第7話 変光センが書庫でラル達と行動し始めて3週間が経過したある日の事だった。
「うぅ」
急にセンが頭を抱えて苦しみ始めた。
センは、アイビーの手で転生させられた後から、度々頭痛がする発作が起きていた。
頭を必死に押さえて。苦しみ出すセンにアイビーは、いつものように頭を撫でて落ち着かせようとした瞬間だった。
パシっ
センは、アイビーの手をはじいた、凄い速さで。
「ふ、れる…な!」
「」
アイビーは、驚いた。
ふらふらと立ち上がるセンは、アイビーを鋭い眼光で睨みつけた。
「はぁ…はぁ……。ぐっ、う、今、まですきにやってくれたな……もう、油、だん…しない!書庫様のところに…お前ら全員……突き出してやる」
センは、自力で戻ったのだ。通常であれば原罪に行って、転生し直せば戻るのだが、センは、自力で己の光のコアの歪みを治してしまったのだ。
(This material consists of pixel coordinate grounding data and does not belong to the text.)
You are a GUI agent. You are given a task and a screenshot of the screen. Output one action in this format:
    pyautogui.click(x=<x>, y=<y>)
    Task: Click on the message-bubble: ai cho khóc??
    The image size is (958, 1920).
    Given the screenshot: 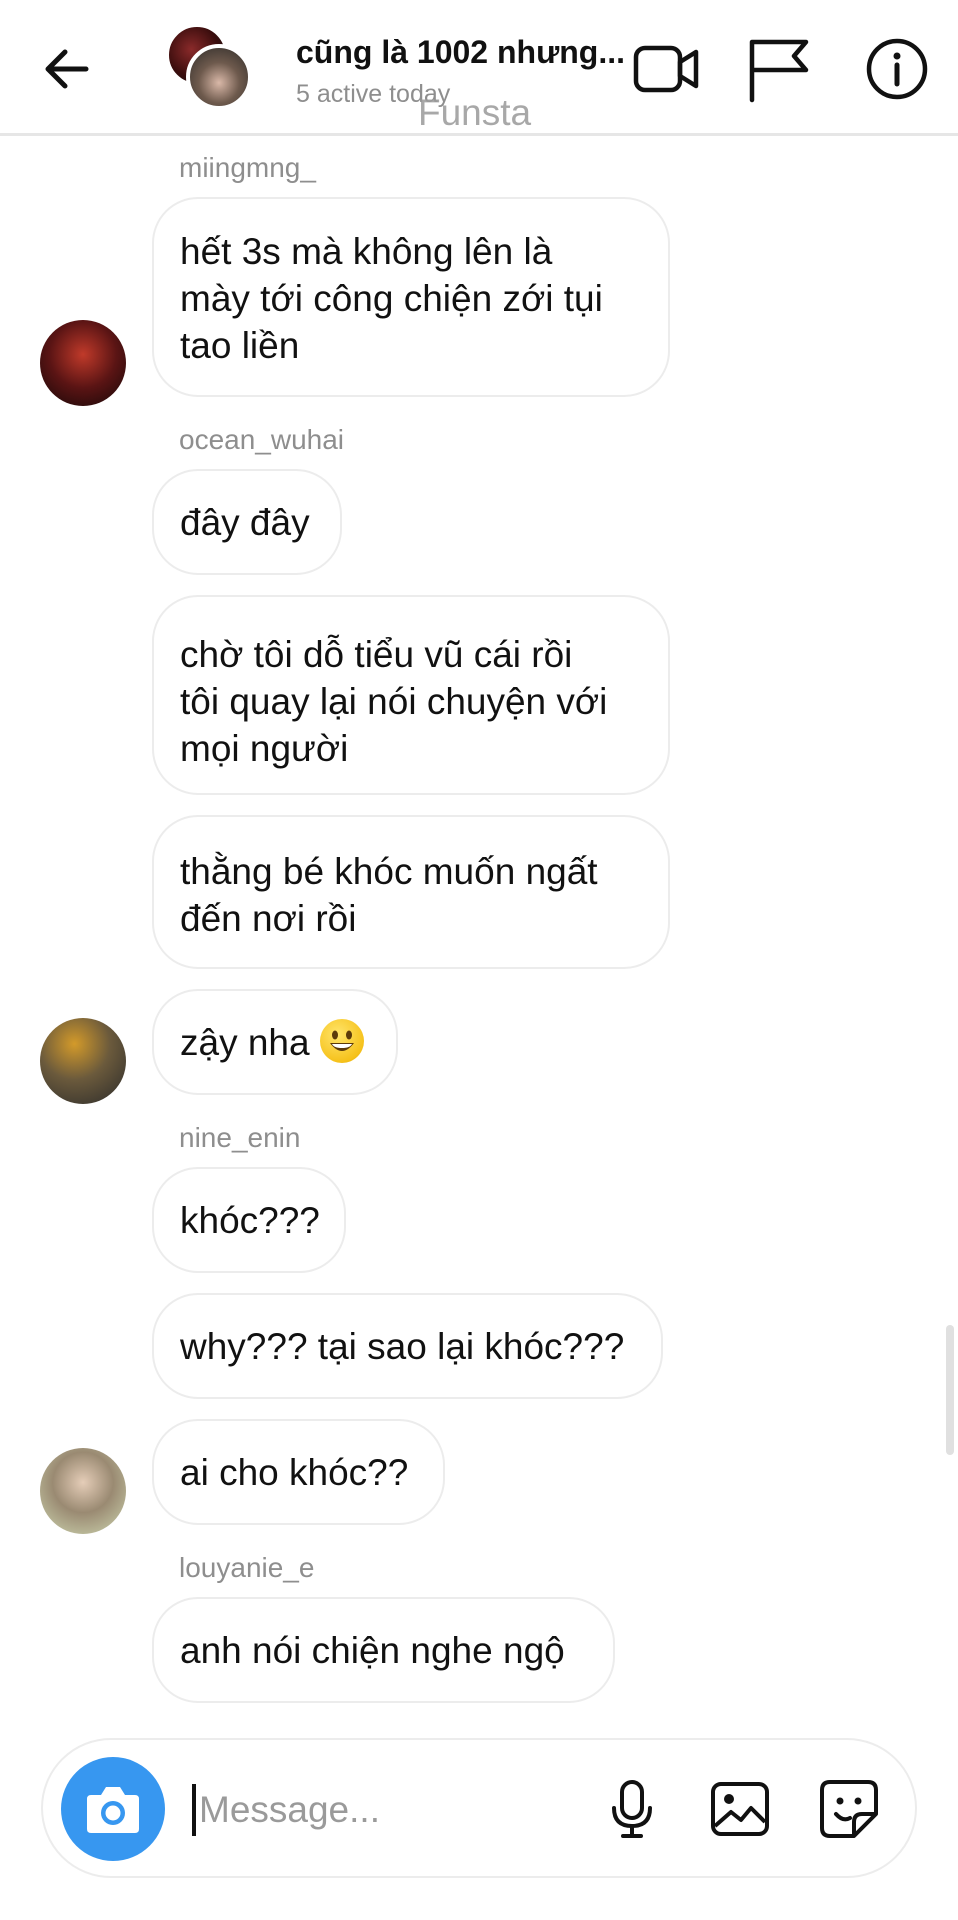 What is the action you would take?
    pyautogui.click(x=298, y=1472)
「なんて事…自分で戻してしまうだなんて…やっぱり面白い子ねぇセンちゃんは。」
「は、勝手に言ってろ。全員…大人しく腕を前に出しな。縛ってやる」
「素直に差し出すわけないでしょう…バベナちゃんセンちゃん捕まえて」
バベナはアイビーの声に応じ、センを捕まえに飛びかかった。が、今はセンの方が速かった。
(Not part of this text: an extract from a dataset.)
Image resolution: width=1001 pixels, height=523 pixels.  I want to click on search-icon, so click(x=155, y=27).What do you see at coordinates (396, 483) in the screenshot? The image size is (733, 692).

センを捕まえるために伸ばされた腕に、センは、小さな体を上手く利用して素早くバベナの両腕をロープで拘束した。これにはバベナも驚いた。がすぐ大人しくなった。
「よし、まずは1人目…、お、すぐに大人しくなって偉いねぇ…素直なやつは嫌いじゃあない。そこで大人しくしててくれ。」
センはゆっくりと後ろに振り返り、ラルとアイビーと相対する。すると、ラルはセンに向かって歩き出した。そしてセンの前まで来るとしゃがみこんでセンに両腕を出した。
「……。縛ってくれ。抵抗はしない。」
大人しく降参したラルにアイビーは、驚きを隠せなかった。
「ちょ、ラルちゃんなにして…」
「アイビー」
「」
「アイビー…、もう、終わりだよ。私達の目的……約束はもう達成した。私はセンに会いたかった。会う為に悪い事をもう一度した。アイビーは、センを転生して変えた。もう十分だろう…。」
「……そうだけど」
「アイビー!」
ラルは悲しそうな顔をしてアイビーを見る。
そして首を振る。
「あたし達の役目は終わった。もう悪い役をしなくていい。私もこれ以上は悪い事をしたくない。お前にも、バベナにもこれ以上させたくない。なぁ…、分かってくれ、アイビー。」
「…………はあ、仕方ないですわね。」
そう言ってアイビーも、センの前まで行ってセンの前に腕を差し出した。
「…………………。縛る、からな。」
センは、2人の腕を縛り。書庫の最上階へと向かったのだった。